The best way to re-glue your crest rail is to take it off, clean off the cascamite then re-glue with your hide glue. If that is not an option I think fish glue will work even though you will only get to a percentage of the joint. Although the chair will get picked up by the crest rail that joint will not get the stress that a joint on the leg/seat rail will get.


----------



## Adam W. (20 May 2021)

Setch said:


> The liquid hide glue has urea added to extend it's open time, and needs extended clamping and drying time - I've been leaving stuff 24 hrs to dry before stressing it, in clamps if practical.
> 
> Is the favour skin glue heated in a gluepot, or in a bottle ready to use?
> 
> Not directly relevant to this discussion, I'm just curious.



I guess it's the Rabbit skin glue you're asking about.

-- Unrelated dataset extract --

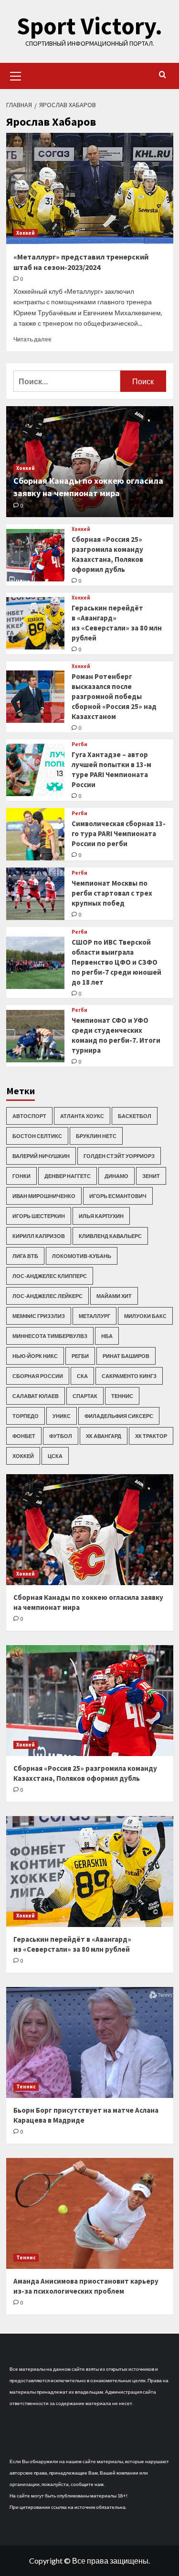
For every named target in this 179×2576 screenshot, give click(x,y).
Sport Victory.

I use it for gilding and it comes in granular form. For gilding, I mix it in 10 parts water and let it sit overnight, warm it up and it's ready for use. There is a filtering stage in between, but I don't think it's necessary for glueing stuff. Gilding is another matter and purity counts.

From what I gather from Steve Latta, is that granular hide glue is purer than processed and pearlised, and from experience it does make a clearer glue.

I don't know if it affects tack time or strength, but I'd like to find out.

I've got some parchment clippings for making glue as well, but I haven't used them yet and that's for the 14th century gilding rabbit hole that I'm in at the moment.

I see you're in town, I got it from Handovers in Stratford.


----------